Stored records
---+---

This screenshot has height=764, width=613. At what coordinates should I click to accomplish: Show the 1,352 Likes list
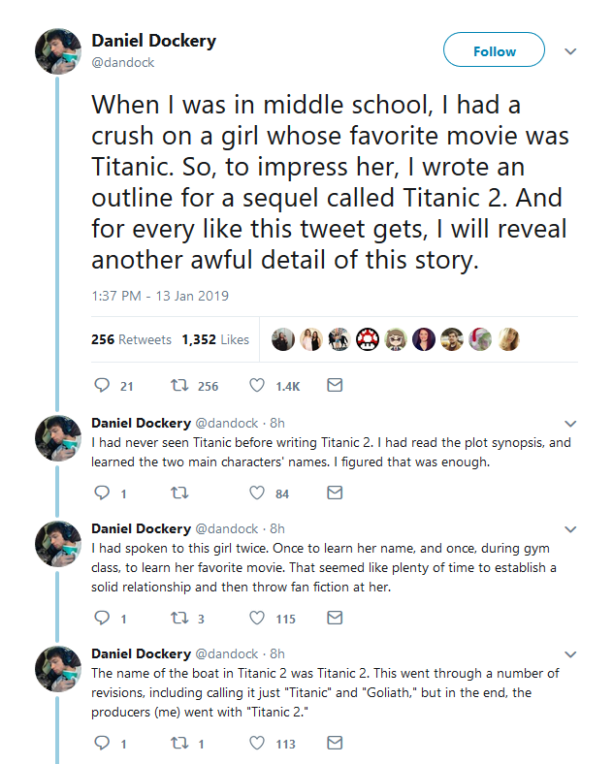point(214,340)
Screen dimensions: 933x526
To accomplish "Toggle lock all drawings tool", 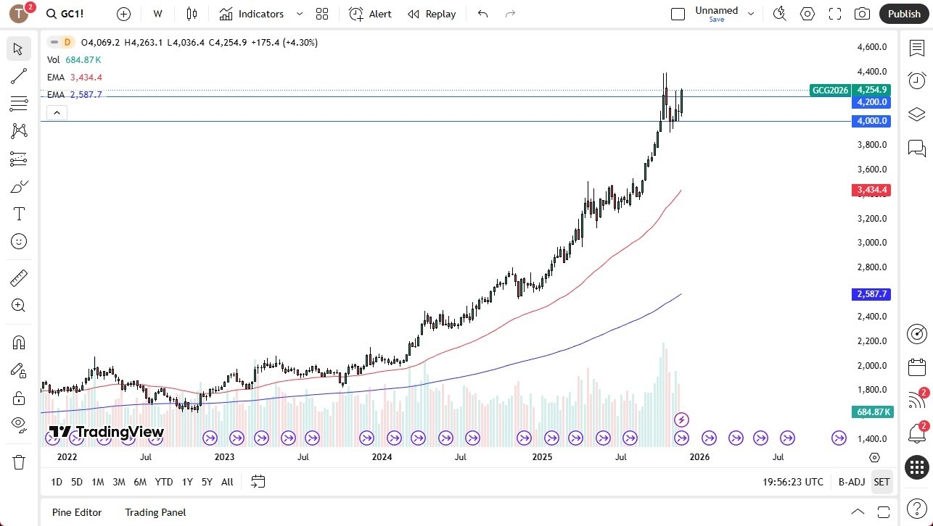I will (19, 398).
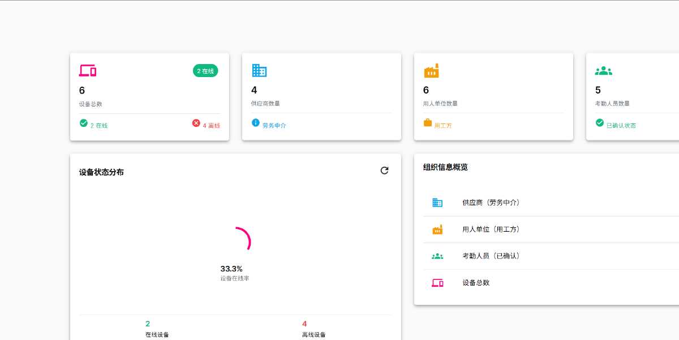Click the pink device icon on 设备总数 card
This screenshot has width=679, height=340.
tap(87, 70)

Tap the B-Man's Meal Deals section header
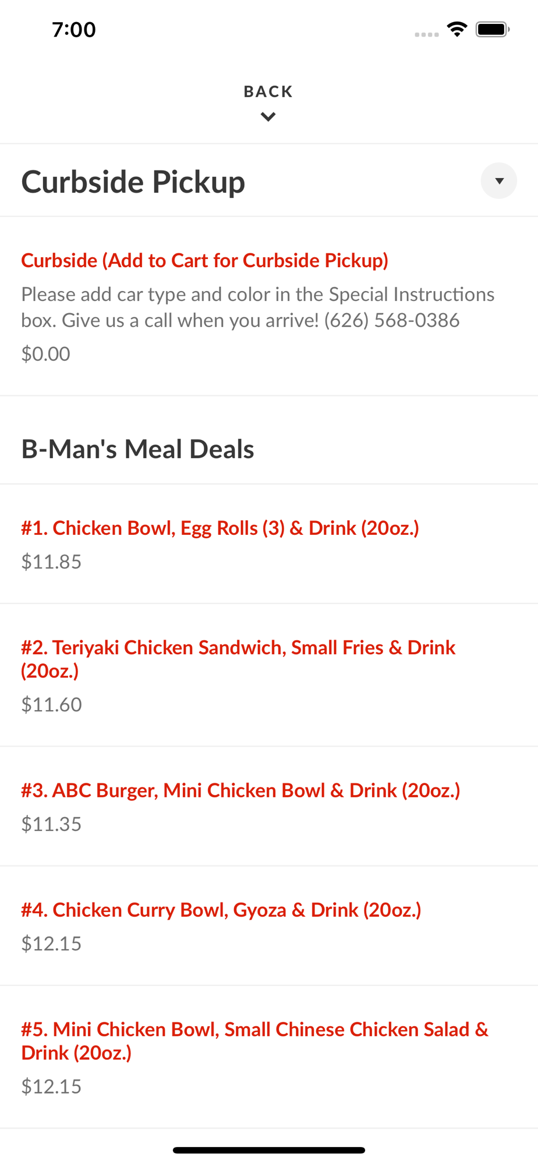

---+---

Your answer must be the exact lines from the start of the data through the line with "Screen dimensions: 933x526", inclusive, and nothing else; pictures do not belong in it.

▶ SOLUTION
This screenshot has height=764, width=613. At what coordinates should I click to accomplish: Show the 1,352 Likes list
point(214,340)
Screen dimensions: 933x526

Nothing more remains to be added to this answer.